> _Reading text_:

Fwd: [SparkML] Random access in SparseVector will slow down inference stage for some tree based models

classic Classic list List threaded Threaded
4 messages Options
Reply | Threaded
Open this post in threaded view
|

Fwd: [SparkML] Random access in SparseVector will slow down inference stage for some tree based models

Vincent Wang
Hi there,

I'm using GBTClassifier do some classification jobs and find the performance of scoring stage is not quite satisfying. The trained model has about 160 trees and the input feature vector is sparse and its size is about 20+. 

After some digging, I found the model will repeatedly and randomly access feature in SparseVector when predicting an input vector, which will eventually call function breeze.linalg.SparseVector#apply. That function generally uses a binary search to locate the corresponding index so the complexity is O(log numNonZero). 

Then I tried to convert my feature vectors to dense vectors before inference and the result shows that the inference stage can speed up for about 2~3 times. (Random access in DenseVector is O(1))

> _Written tasks_:
(a) In the SparseVector thread, reproduce the stretch from "Vincent Wang" through "is about 20+." word for word.
(b) Summarize the SparseVector thread in two sentences.
(c) Pick up the SparseVector thread from the point where it stops and write what comes next.

> _Given data_:

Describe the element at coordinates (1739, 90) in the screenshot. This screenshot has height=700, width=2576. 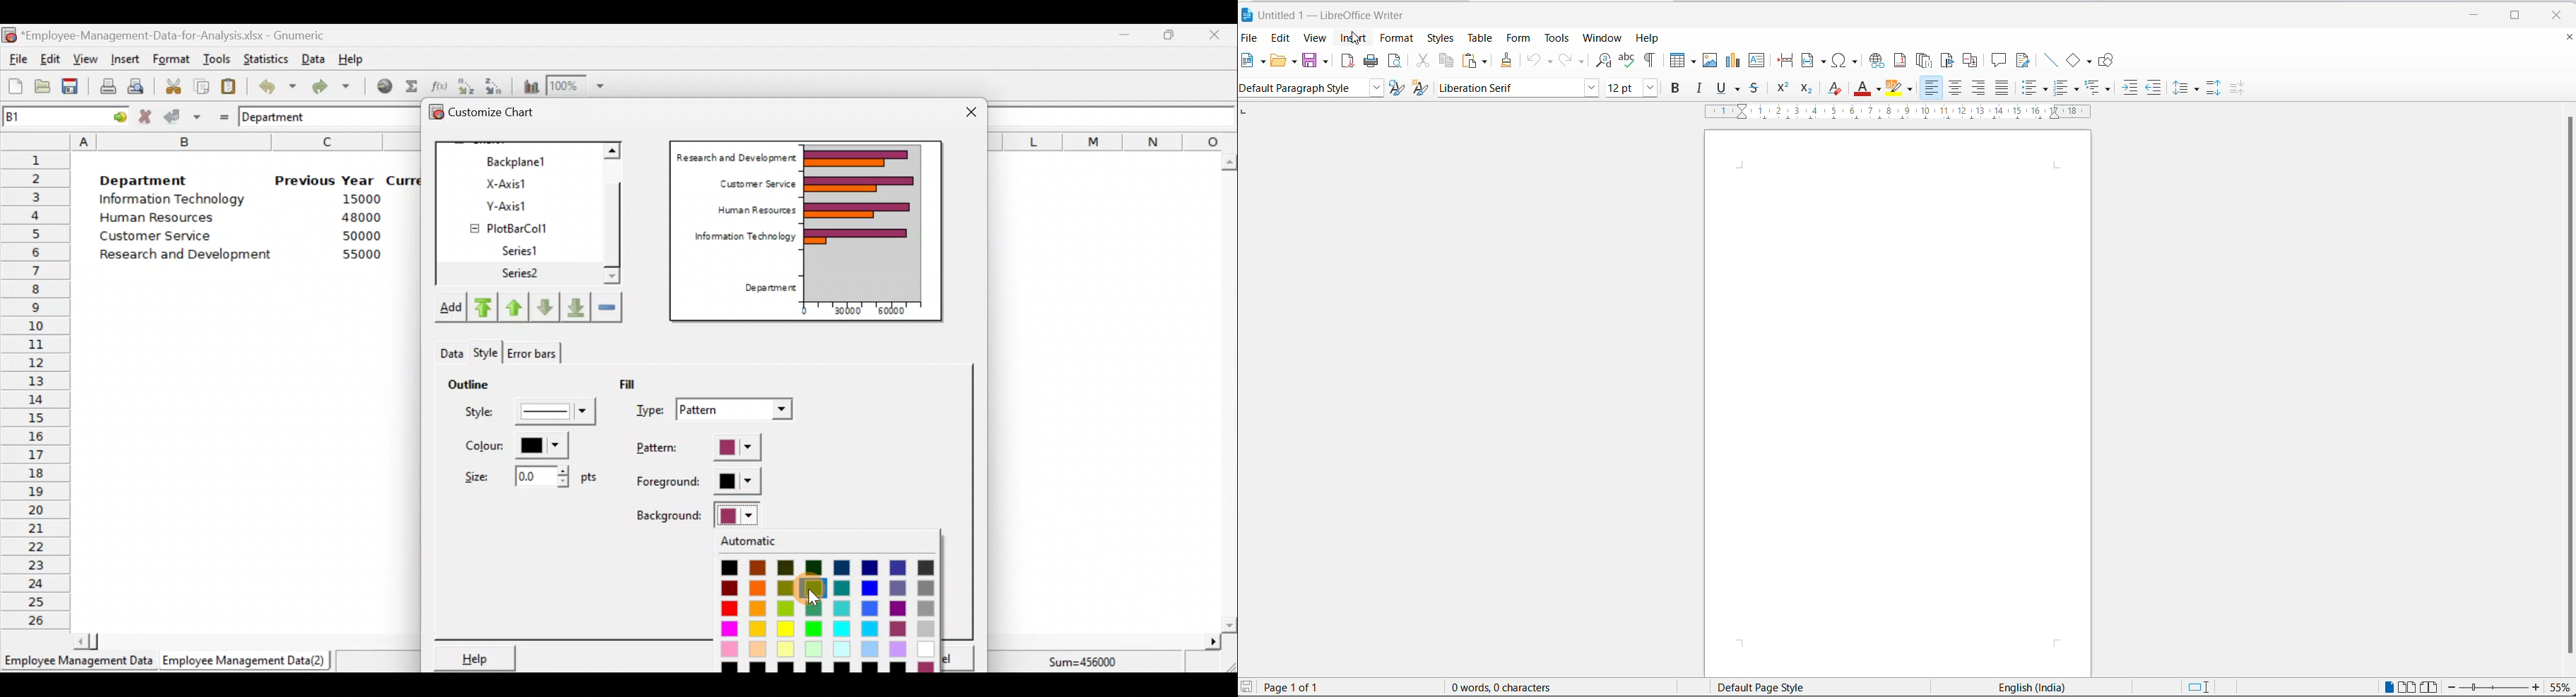
I see `underline` at that location.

> _Responses to the exercise_:
(a)
Vincent Wang
Hi there,

I'm using GBTClassifier do some classification jobs and find the performance of scoring stage is not quite satisfying. The trained model has about 160 trees and the input feature vector is sparse and its size is about 20+.

(b) Scoring with a GBTClassifier model of about 160 trees on sparse feature vectors of size about 20+ was slow, because prediction repeatedly and randomly accesses features in a SparseVector through breeze.linalg.SparseVector#apply, which uses a binary search with O(log numNonZero) complexity. Converting the feature vectors to dense vectors before inference, where random access is O(1), made the inference stage about 2 to 3 times faster.

(c)
So my question is why not use breeze.linalg.HashVector when randomly accessing values in SpareVector since the complexity is O(1) according to Breeze's documentation, much better than the SparseVector in such case. 

Thanks,
Vincent
Reply | Threaded
Open this post in threaded view
|

Re: [SparkML] Random access in SparseVector will slow down inference stage for some tree based models

Sean Owen-2
This could be a good optimization. But can it be done without changing
any APIs or slowing anything else down? if so this could be worth a
pull request.
On Sun, Jul 1, 2018 at 9:21 PM Vincent Wang <[hidden email]> wrote:

>
> Hi there,
>
> I'm using GBTClassifier do some classification jobs and find the performance of scoring stage is not quite satisfying. The trained model has about 160 trees and the input feature vector is sparse and its size is about 20+.
>
> After some digging, I found the model will repeatedly and randomly access feature in SparseVector when predicting an input vector, which will eventually call function breeze.linalg.SparseVector#apply. That function generally uses a binary search to locate the corresponding index so the complexity is O(log numNonZero).
>
> Then I tried to convert my feature vectors to dense vectors before inference and the result shows that the inference stage can speed up for about 2~3 times. (Random access in DenseVector is O(1))
>
> So my question is why not use breeze.linalg.HashVector when randomly accessing values in SpareVector since the complexity is O(1) according to Breeze's documentation, much better than the SparseVector in such case.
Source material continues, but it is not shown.